Una mattina al mercato che diventa piazza civica: il 26 febbraio, tra profumi di frutta e voci di banco, il Comune apre il dialogo diretto con i cittadini. Un’occasione semplice e concreta per fare domande, ascoltare risposte, vedere da vicino chi decide per la città.
C’è un fascino speciale quando la politica scende tra i banchi. Lì si misura la distanza vera tra promesse e marciapiedi, tra piani e cartelli “offerta del giorno”. L’incontro pubblico al mercato del 26 febbraio nasce proprio così: faccia a faccia con Sindaco, Assessori e Consiglieri, senza filtri. È una forma di dialogo che restituisce ritmo umano alle questioni di ogni giorno.
Il contesto aiuta. Nel via vai, le priorità emergono nette: la buca davanti alla scuola, il bus che salta tre corse, il cassonetto sempre pieno, la palestra che perde, l’aiuola abbandonata. Temi concreti, misurabili, che chiedono risposte misurate. Chi arriva con un esempio chiaro di solito ottiene chiarimenti più puntuali. E quando la domanda è precisa, anche l’impegno lo diventa.
Il punto centrale è semplice e viene a metà: l’appuntamento è confermato per il 26 febbraio, nell’area del mercato cittadino. Saranno presenti Sindaco, alcuni Assessori e Consiglieri per raccogliere segnalazioni e rispondere. Gli orari, le modalità di intervento (microfono aperto, turni, eventuali domande scritte) e ogni dettaglio logistico sono indicati nella locandina allegata; al momento non ci sono altre informazioni ufficiali disponibili. Se è previsto uno spazio dedicato a temi specifici (viabilità, rifiuti, scuole, verde, tributi, cultura, sicurezza), sarà la stessa locandina a chiarirlo.
Un paio di cose pratiche. Portate con voi foto o numeri utili: metri di marciapiede rotto, giorni di attesa per una pratica, frequenza dei disservizi. Sono dettagli che rendono verificabile una segnalazione e aiutano l’ufficio competente a intervenire. Se avete più questioni, sceglietene una prioritaria e una di riserva: nel tempo contingentato, la sintesi è una forma di rispetto verso tutti.
La presenza fisica crea fiducia. In uno spazio aperto, la trasparenza è quasi un fatto di luce: si vedono gli occhi, si colgono le esitazioni, si misurano i “non lo so” che valgono come un “ci lavoriamo”. Non è poco. La città migliora quando chi governa ascolta bene e chi chiede formula bene. E spesso, tra una cassetta di arance e un taccuino, nascono soluzioni semplici: una segnaletica aggiuntiva, un calendario della pulizia più chiaro, un contatto diretto con il tecnico giusto.

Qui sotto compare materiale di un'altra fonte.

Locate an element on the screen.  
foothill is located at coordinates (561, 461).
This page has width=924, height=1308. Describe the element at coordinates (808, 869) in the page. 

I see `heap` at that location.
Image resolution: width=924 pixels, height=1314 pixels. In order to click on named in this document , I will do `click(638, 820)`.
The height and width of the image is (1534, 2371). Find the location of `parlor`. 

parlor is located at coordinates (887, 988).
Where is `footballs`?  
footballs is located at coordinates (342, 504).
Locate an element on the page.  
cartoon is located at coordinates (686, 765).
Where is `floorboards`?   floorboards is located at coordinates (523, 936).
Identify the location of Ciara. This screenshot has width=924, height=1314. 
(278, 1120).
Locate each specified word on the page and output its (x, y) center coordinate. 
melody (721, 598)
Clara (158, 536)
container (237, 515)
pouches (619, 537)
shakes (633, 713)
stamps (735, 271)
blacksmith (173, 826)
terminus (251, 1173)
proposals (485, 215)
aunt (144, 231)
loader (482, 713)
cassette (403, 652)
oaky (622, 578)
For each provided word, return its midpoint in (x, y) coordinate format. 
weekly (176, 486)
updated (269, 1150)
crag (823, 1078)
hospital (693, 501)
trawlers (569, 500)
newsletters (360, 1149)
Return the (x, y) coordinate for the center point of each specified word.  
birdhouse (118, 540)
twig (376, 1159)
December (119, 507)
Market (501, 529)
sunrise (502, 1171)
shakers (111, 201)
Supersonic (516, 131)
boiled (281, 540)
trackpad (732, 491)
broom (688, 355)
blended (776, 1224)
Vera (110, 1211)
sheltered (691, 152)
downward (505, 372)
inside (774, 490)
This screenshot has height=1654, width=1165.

Scrivete la domanda in anticipo: una frase, un luogo, un obiettivo. Indicate chi è coinvolto: residenti, commercianti, studenti. Proponete un passo concreto: cosa si può fare entro 30 giorni. Ascoltate gli altri: a volte la risposta alla vostra domanda passa da una soluzione condivisa. Annotate gli impegni presi: tornano utili al follow-up.
Accessibilità e meteo: se sono previsti interpreti, aree seduta o alternative in caso di pioggia, lo troverete nella locandina. In assenza di indicazioni certe, verificate sui canali ufficiali del Comune prima di mettervi in strada.
Un aneddoto vero di piazza: una volta un signore è arrivato con una pianta disegnata a mano del suo quartiere. Nessun software, solo matita e pazienza. Ha indicato tre passaggi pedonali mancanti. Dopo due mesi, uno era già lì. Non sempre va così, ma il metodo resta buono: chiarezza, misura, costanza.
Alla fine resta una domanda semplice: se alzassimo lo sguardo, proprio lì tra le cassette di agrumi, cosa vorremmo vedere diverso tra un mese? Portiamola al mercato, e vediamo se insieme diventa realtà.